**CONSIGNE:** Recopiez sans rien changer le passage du texte sur la Libye qui commence par « Le chef de la » et va jusqu’à « part de l’ONU. ».

**TEXTE PROPOSÉ:**

..............................

Le chef de la Mission d’appui des Nations Unies en Libye (MANUL), Ján Kubiš, a rencontré plusieurs responsables libyens depuis mercredi. Au menu, le rôle de l’Union européenne (UE) dans le futur de la Libye, l’émigration, et la présence des mercenaires russes.
De nombreux responsables de l’UE avaient fait la queue à Tripoli, pour offrir leur « soutien » au gouvernement d’unité nationale (GNU) libyen, depuis le 24 mars. Il semblerait toutefois que le regard d’Abdel Hamid Dbeibah soit porté vers la Turquie et la Russie. C’est donc au tour de Ján Kubiš d’intervenir en faveur de l’Europe, afin de recréer un statu quo qui les rassurerait. L’équilibre escompté, vraisemblablement, ne requerrait aucune offrande de la part de l’ONU.
Les nouveaux amis de Tripoli
D’abord, depuis le 24 mars, pas moins que quatre ministres des Affaires Etrangères et deux premiers ministres européens ont visité la Libye. Même le président du Conseil européen s’est rendu à Tripoli le 4 avril. Face à la contradiction entre les priorités des pays européens, le gouvernement Dbeibah avait entamé son propre réseautage diplomatique ailleurs. En effet, ni la Turquie ni la Russie ne demandent de contrepartie de leur partenariat avec le GNU. Alors que les pays européens quémandent une part du pétrole libyen et exigent le contrôle de l’émigration du côté libyen, entre autres.
La Russie et la Turquie, elles, ont probablement fait beaucoup plus pour la Libye en un mois que l’UE en dix ans. Le président turc Recep Tayyip Erdoğan a d’abord assuré la collaboration russe dans le maintien du cessez-le-feu entre Tripoli et Toubrouk. Ankara a aussi offert 150 000 doses de vaccin contre la Covid-19 à la Libye. Et, pour finir, la Turquie s’est engagée à soutenir la reconstruction des infrastructures libyennes, détruites par les bombardements occidentaux lors de la guerre civile. Ces décisions ont été prises conjointement lors de la visite d’Abdel Hamid Dbeibah à Ankara.
La Russie, elle, a complètement désamorcé les tensions entre l’Est et l’Ouest libyens. De surcroît, le Kremlin a promis une alliance militaire avec le GNU, ainsi qu’une intervention urgente dans la résolution du déficit énergétique en Libye.

..............................

**LISTE DES DONNÉES:**

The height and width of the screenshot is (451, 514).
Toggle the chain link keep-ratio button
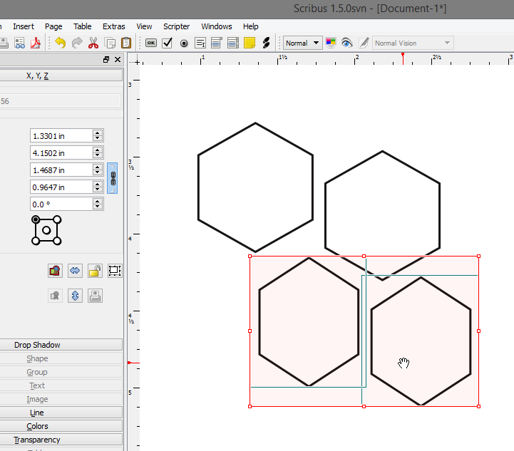[x=113, y=178]
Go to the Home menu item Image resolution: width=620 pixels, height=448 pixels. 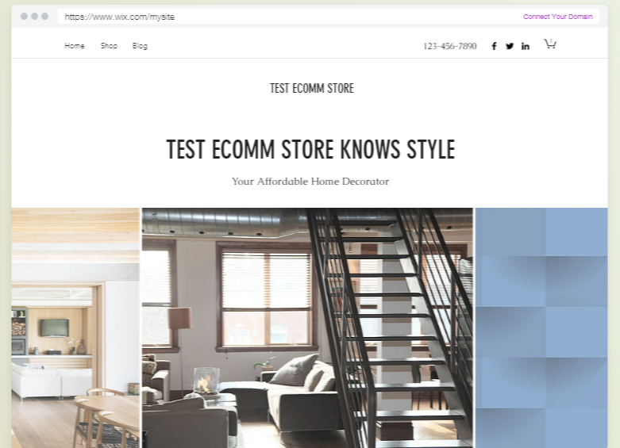click(75, 46)
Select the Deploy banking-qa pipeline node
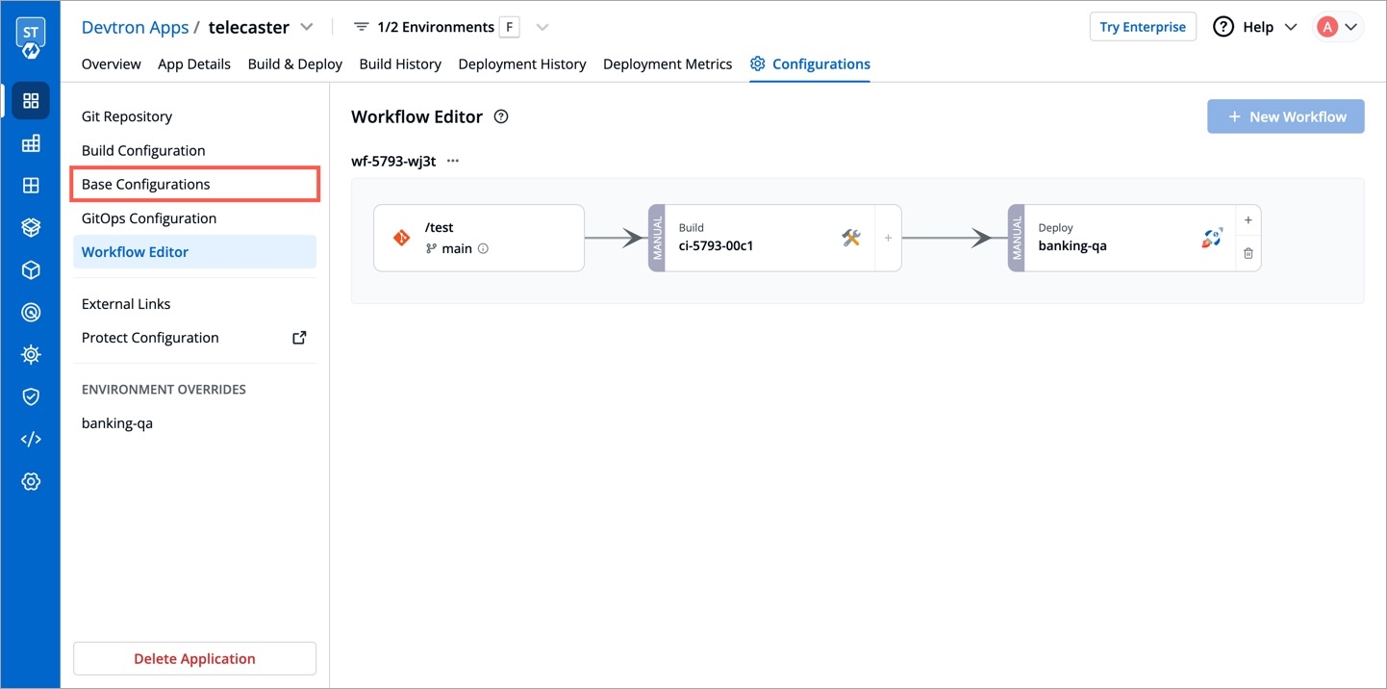The width and height of the screenshot is (1387, 689). pos(1116,238)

..............................

**RÉPONSE ATTENDUE:**
Le chef de la Mission d’appui des Nations Unies en Libye (MANUL), Ján Kubiš, a rencontré plusieurs responsables libyens depuis mercredi. Au menu, le rôle de l’Union européenne (UE) dans le futur de la Libye, l’émigration, et la présence des mercenaires russes.
De nombreux responsables de l’UE avaient fait la queue à Tripoli, pour offrir leur « soutien » au gouvernement d’unité nationale (GNU) libyen, depuis le 24 mars. Il semblerait toutefois que le regard d’Abdel Hamid Dbeibah soit porté vers la Turquie et la Russie. C’est donc au tour de Ján Kubiš d’intervenir en faveur de l’Europe, afin de recréer un statu quo qui les rassurerait. L’équilibre escompté, vraisemblablement, ne requerrait aucune offrande de la part de l’ONU.